Problem to solve -> Your answer is the line containing "Fitting Filter： (102, 332)" plus every line after it through the end of the records, printed exactly and free of pictures.

Given data ->
_ _ _ _ _

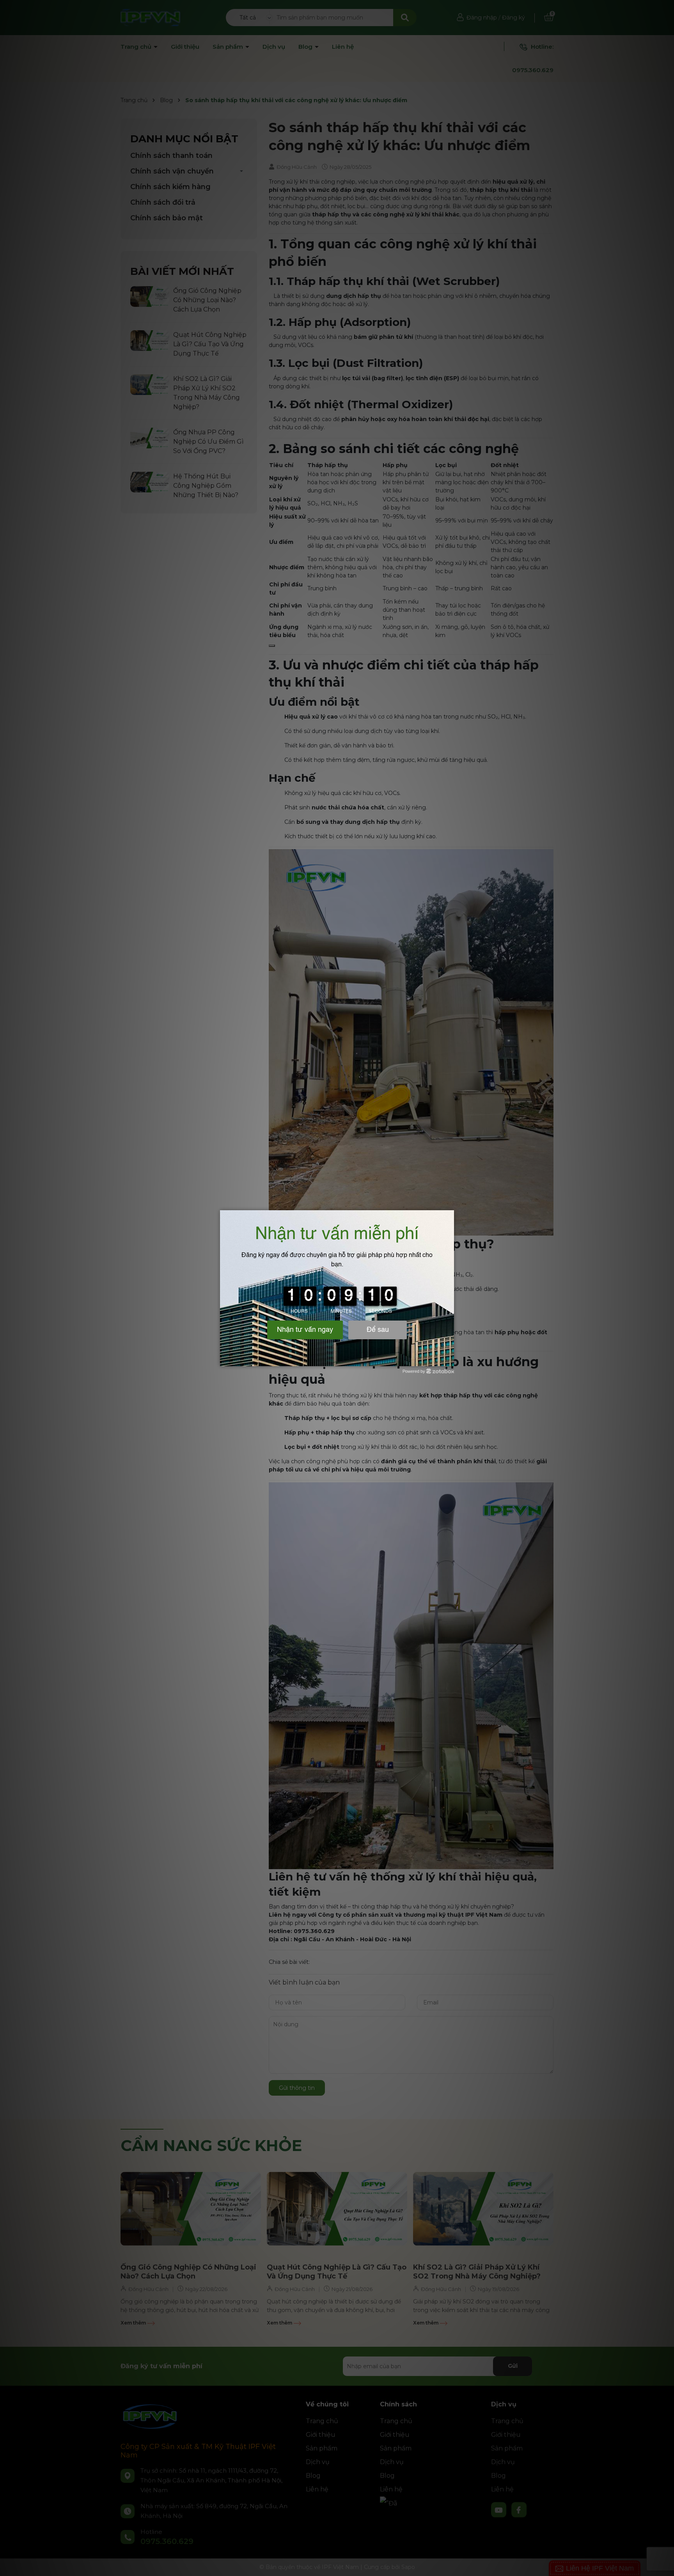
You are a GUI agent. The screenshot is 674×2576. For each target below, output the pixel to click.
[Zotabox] (449, 1359)
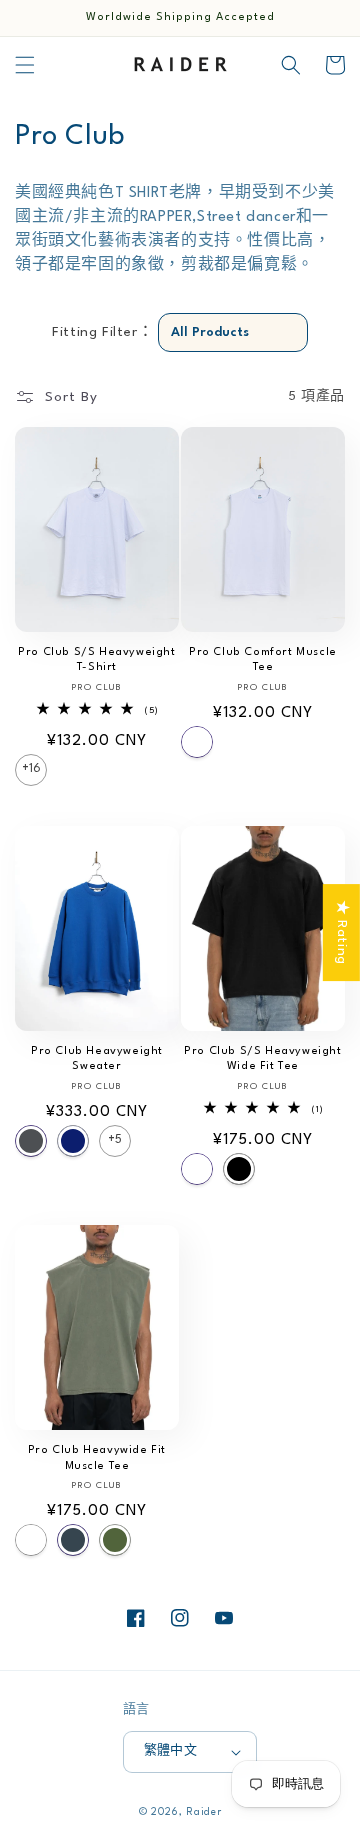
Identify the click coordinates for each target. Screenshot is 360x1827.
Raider (203, 1812)
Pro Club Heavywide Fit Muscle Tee (97, 1458)
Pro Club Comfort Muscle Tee (263, 660)
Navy (73, 1141)
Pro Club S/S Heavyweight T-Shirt (96, 660)
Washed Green (115, 1540)
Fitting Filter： (102, 332)
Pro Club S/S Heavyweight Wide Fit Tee (262, 1059)
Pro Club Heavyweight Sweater (97, 1059)
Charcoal (31, 1141)
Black (239, 1169)
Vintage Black (73, 1540)
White (197, 742)
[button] (25, 65)
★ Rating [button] (342, 932)
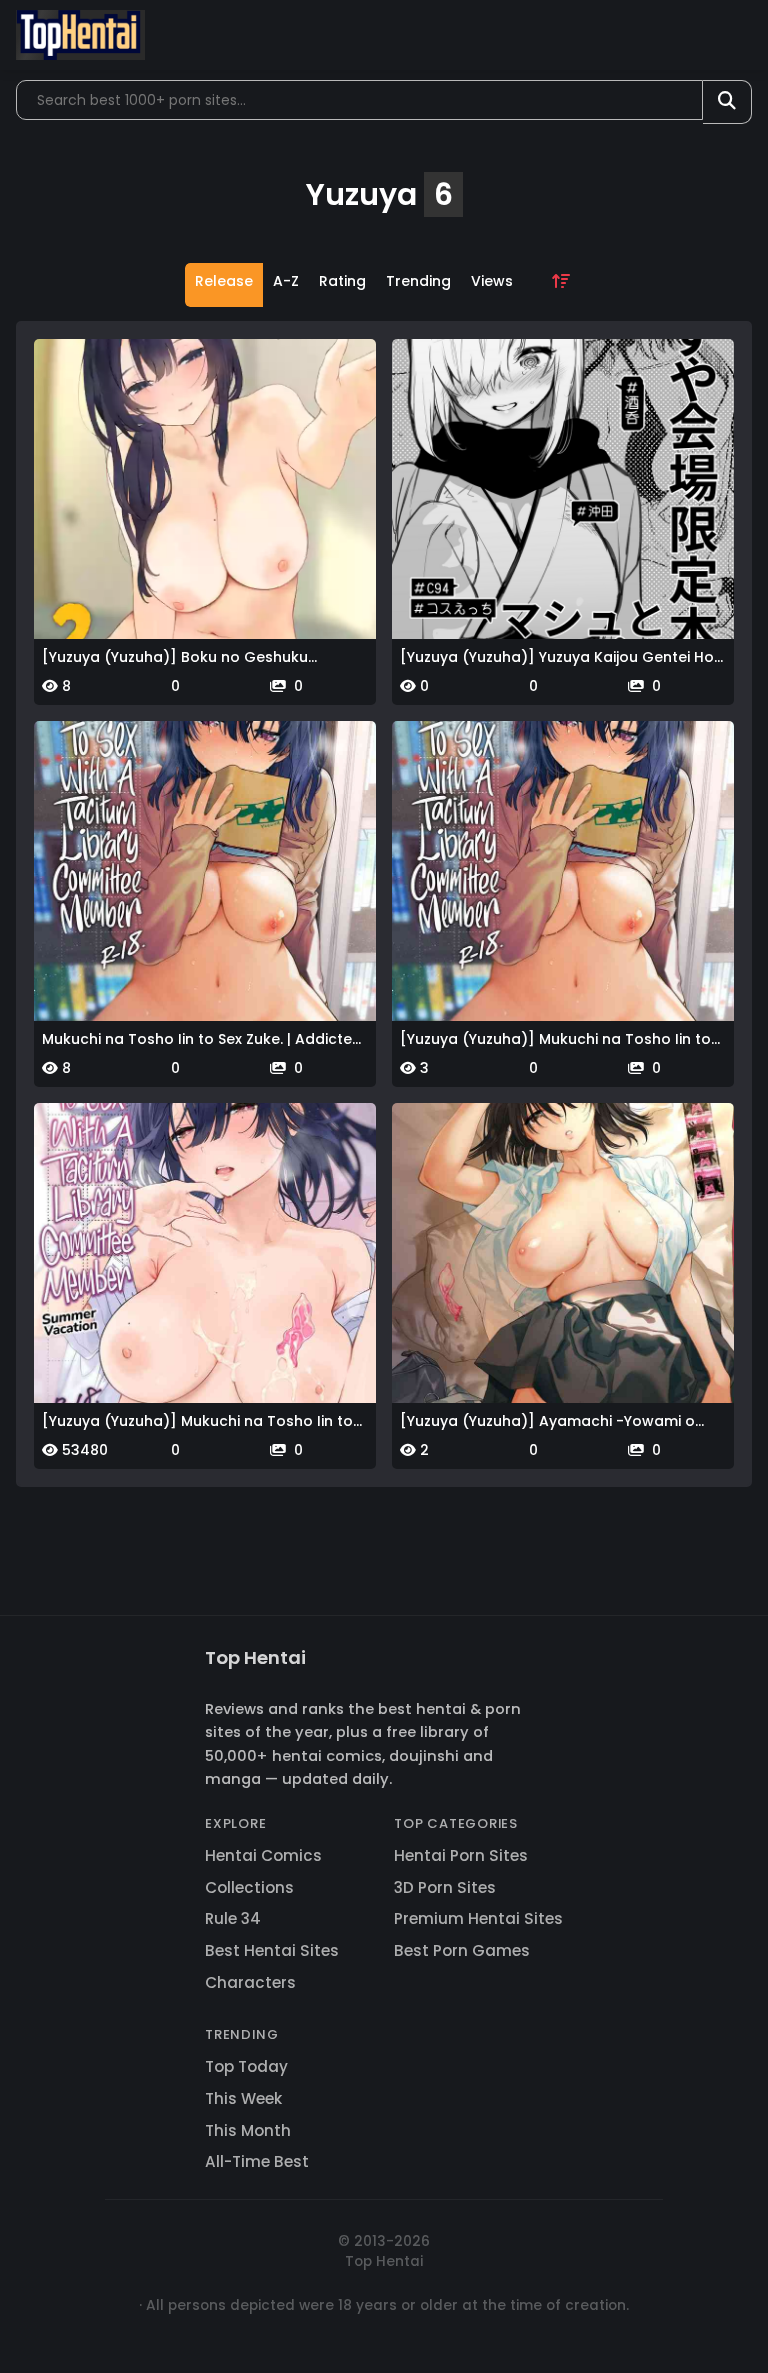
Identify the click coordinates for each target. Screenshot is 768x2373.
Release (224, 281)
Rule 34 (233, 1918)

_ _ _ _ _

Solution ->
Fitting Filter： (102, 332)
Pro Club S/S Heavyweight Wide Fit Tee (262, 1059)
Pro Club Heavyweight Sweater (97, 1059)
Charcoal (31, 1141)
Black (239, 1169)
Vintage Black (73, 1540)
White (197, 742)
[button] (25, 65)
★ Rating [button] (342, 932)
Identify the click coordinates for each target. Screenshot is 768x2373.
Release (224, 281)
Rule 34 (233, 1918)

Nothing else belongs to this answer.